• [WHAT IS BEING ASKED]: What is the number of lines below that contain the word "Focus"? Respond with that number alone.

***** RECORDS

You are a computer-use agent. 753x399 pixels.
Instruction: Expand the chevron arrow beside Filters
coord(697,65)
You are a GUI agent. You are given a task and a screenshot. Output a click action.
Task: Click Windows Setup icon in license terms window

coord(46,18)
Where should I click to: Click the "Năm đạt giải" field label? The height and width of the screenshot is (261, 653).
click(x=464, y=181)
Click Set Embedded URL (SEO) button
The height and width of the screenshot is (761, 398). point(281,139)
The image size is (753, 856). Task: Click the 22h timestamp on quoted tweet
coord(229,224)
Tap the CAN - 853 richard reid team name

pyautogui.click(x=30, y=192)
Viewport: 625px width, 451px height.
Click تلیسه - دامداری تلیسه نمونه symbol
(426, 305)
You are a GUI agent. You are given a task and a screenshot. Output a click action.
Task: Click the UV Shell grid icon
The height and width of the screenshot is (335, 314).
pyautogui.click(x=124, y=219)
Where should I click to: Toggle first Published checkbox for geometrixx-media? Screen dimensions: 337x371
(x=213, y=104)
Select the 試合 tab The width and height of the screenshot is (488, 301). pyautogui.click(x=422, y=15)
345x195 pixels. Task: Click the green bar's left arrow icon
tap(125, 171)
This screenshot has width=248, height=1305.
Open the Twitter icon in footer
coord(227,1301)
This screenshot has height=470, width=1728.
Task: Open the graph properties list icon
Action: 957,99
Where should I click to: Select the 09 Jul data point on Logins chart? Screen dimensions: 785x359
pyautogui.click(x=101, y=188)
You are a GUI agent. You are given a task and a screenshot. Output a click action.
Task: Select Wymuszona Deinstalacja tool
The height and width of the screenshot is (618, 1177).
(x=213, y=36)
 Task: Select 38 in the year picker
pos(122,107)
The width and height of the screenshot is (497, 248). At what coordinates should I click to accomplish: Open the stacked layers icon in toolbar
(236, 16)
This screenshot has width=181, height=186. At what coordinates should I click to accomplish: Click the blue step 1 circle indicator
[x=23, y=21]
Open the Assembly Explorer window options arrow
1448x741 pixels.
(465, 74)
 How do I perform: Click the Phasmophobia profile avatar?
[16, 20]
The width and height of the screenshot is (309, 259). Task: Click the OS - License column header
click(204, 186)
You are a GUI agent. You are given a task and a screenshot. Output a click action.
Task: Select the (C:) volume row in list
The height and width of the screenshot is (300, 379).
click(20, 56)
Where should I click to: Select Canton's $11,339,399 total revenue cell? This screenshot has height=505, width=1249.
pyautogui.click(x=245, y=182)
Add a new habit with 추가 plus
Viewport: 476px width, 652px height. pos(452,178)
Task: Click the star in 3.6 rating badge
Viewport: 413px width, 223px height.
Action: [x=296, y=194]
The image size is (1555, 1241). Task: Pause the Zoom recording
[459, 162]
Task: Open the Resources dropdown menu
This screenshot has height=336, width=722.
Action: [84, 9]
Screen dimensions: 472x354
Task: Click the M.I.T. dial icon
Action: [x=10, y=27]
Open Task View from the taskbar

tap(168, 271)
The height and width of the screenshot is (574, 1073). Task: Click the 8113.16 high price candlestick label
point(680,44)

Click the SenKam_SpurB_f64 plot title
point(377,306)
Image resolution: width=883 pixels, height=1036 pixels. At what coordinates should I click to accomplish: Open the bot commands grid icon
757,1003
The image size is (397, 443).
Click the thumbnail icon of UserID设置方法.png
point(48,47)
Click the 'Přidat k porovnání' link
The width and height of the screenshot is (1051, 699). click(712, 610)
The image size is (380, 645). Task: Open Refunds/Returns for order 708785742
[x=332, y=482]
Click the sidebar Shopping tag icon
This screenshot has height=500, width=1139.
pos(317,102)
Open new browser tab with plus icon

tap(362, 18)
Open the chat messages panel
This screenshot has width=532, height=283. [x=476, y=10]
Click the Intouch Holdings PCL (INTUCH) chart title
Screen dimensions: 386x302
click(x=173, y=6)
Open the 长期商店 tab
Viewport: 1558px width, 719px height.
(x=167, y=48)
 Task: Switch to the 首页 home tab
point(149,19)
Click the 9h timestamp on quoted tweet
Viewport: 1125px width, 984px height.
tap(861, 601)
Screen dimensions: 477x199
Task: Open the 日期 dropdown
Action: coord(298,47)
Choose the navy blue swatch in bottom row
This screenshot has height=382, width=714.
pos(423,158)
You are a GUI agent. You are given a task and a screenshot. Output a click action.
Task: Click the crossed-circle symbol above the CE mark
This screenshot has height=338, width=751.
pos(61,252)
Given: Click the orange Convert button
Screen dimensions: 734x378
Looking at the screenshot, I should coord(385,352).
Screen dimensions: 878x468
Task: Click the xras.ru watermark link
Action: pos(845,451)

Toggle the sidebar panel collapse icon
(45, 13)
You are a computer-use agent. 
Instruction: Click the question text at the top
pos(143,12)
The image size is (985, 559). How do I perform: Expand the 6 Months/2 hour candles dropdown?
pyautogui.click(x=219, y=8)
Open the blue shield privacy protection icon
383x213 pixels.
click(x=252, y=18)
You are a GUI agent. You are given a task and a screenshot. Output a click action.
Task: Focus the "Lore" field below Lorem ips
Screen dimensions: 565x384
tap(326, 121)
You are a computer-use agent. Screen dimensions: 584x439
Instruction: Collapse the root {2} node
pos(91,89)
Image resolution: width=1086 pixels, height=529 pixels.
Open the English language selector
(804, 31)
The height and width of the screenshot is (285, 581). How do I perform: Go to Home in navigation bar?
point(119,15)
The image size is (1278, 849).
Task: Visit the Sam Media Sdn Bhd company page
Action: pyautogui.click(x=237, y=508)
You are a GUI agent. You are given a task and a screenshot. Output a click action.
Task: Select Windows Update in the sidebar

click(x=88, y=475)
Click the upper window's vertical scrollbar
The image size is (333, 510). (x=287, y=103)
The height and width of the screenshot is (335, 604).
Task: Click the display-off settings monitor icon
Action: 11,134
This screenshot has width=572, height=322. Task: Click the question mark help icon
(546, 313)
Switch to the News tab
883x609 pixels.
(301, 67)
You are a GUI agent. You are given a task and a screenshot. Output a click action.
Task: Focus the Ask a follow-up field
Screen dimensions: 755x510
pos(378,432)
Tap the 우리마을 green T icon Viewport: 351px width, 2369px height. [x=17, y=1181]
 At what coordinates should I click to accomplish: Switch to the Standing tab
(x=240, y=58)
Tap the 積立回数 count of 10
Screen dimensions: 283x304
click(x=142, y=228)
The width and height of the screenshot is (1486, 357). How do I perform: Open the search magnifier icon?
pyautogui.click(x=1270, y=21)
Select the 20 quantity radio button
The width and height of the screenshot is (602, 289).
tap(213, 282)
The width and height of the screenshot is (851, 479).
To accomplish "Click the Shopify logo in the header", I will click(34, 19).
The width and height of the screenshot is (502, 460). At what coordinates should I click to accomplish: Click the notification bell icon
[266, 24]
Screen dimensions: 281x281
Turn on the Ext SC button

**********

• [ANSWER BELOW]: 2